Our pork mostly comes in hygienic packets not whole and alive like my experience in Spain. I feel like the answer should be simple, and it is in theory ‘Boycott the food industry and buy from independent farmers and shops’. But putting this into practice needs serious determination and willpower. The food industry – according to the Department of Health – spends more than 800 million on food advertising a year. Most of that budget is spent trying to convince us to eat foods that are typically bad for our health and the planet.


Through contemplating how I’d like to eat I’ve developed a style of cooking which I call Root to Fruit. It means to make the most of your ingredients, in the same way that nose-to-tail cooking is about eating the entire animal. But root to fruit eating goes far beyond the idea of simple thrift or ‘complete consumption’. When we think about how we can waste less we start to think about how we can value our food more, and how our food can provide us with more flavour and nutrition and have a positive effect on the people and place it was made.

Valuing food can mean many things, it could mean butchering your own pig and using every last morsel, eating your leftovers or understanding the history of a cooking technique or the importance of a food within a community. As we contemplate the value of food, our minds wander and dig deeper into the effects our food choices have on the world and our own health. Putting root to fruit eating into practice within my everyday life has not been as easy as establishing it within my restaurants. Of course this is because a restaurant is a business with structure and rules, the rules we make in life are not as easily followed.

I believe strongly that whatever food we chose to eat, should be eaten without guilt. However all ingredients have their own traceable past that has had an affect on many people and the environment.

A green bean grown in Kenya – in a monoculture of limited crop varieties – by underpaid and exploited workers, that has been top and tailed, packaged and transported by air will not be as nutritional as a bean grown by a small local farmer. The reason why is that the small local farmer – who is growing a diverse range of crops –  is able to deliver us that ingredient whole, perhaps even on the day it was picked.
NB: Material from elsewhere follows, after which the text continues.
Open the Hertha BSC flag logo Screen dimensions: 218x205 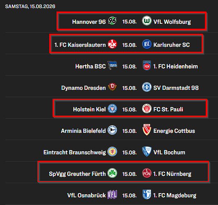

Ingredients transported over a long distance will most likely be less nutritional than an ingredient sourced from a local farm, as a locally grown ingredient is more likely grown in a diverse and therefore fertile soil and also picked more recently. As a rule, if food is fresher it will be more nutritious unless preserved, fermented or cured.
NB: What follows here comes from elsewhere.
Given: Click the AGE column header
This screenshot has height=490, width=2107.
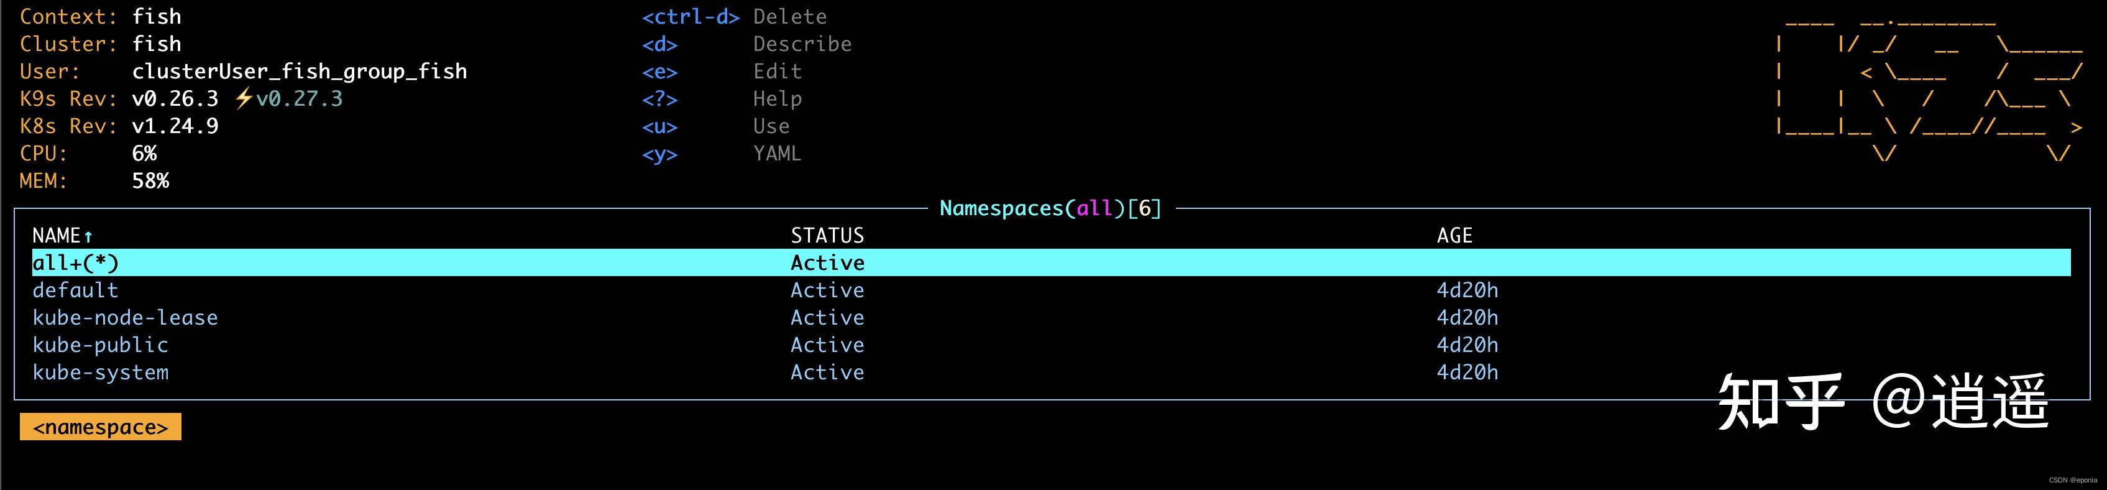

An ingredient grown in rich organic soil instead of conventionally farmed ingredients – grown using pesticides and fertilisers – will have a greater nutritional value as described by Charles Benbrook (a co-author of a recent study into organic and conventionally grown vegetables from Washington State University’s Center for Sustaining Agriculture and Natural Resources).

He says “Across the important antioxidant compounds in fruits and vegetables, organic fruits and vegetables deliver between 20 and 40 percent higher antioxidant activity.” These antioxidants are called flavonoids and carotenoids, flavonoids are thought to be very good for us, they are antibacterial and good for heart health. But they are also one of the key factors that make our food delicious, they often provide a bitter note but also make up the depth of flavour in an ingredient, and give it the taste constituents that it should have.

Have you ever thought how tomatoes used to taste so much better when you were a child? A lot of conventional and even organically grown produce now tastes bland and not how it should. Food journalist Michael Pollan even goes as far as to call mass produced ingredients “edible food like substances” suggesting they are no longer a natural product, but grown in a lab and designed by scientists.

Modern varieties of vegetables have been bred and modified to be more resistible to pests and to produce a higher yield, ignoring flavour and nutrition.

My search for honest and humanely grown produce has coincidentally and importantly brought me in touch with organic and naturally grown ingredients that taste as they should, remarkably delicious, fresh, and deep with flavour, improving not only my cooking but my diet as a whole.

Eating from root to fruit has allowed me to eat more fibre, antioxidants and just plain better tasting ingredients on a sensible weekly spend. Seek out whole ingredients from your grocers and markets, buy whole fish and thrifty cuts of meat and cook with the head and tail, use whole celery and put the leaves in your salads and cook with the whole ingredient from root to fruit.



Tom Hunt

Tom Hunt

Tom Hunt is an eco-chef, director of Poco restaurant in Bristol and author of The Natural Cook.